▶ **What is required**:
Rewrite the records below as a numbered list, omitting any blank lines.

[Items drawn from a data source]
* * *

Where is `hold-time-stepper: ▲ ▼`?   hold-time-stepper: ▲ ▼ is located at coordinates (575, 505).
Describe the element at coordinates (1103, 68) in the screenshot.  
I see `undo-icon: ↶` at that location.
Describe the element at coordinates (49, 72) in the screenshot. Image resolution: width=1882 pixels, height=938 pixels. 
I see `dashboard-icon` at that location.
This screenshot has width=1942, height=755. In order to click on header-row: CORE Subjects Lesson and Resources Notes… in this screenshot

* * *

▶ **Your response**:
1. Where is `hold-time-stepper: ▲ ▼`?   hold-time-stepper: ▲ ▼ is located at coordinates (575, 505).
2. Describe the element at coordinates (1103, 68) in the screenshot.  
3. I see `undo-icon: ↶` at that location.
4. Describe the element at coordinates (49, 72) in the screenshot. Image resolution: width=1882 pixels, height=938 pixels. 
5. I see `dashboard-icon` at that location.
6. This screenshot has width=1942, height=755. In order to click on header-row: CORE Subjects Lesson and Resources Notes… in this screenshot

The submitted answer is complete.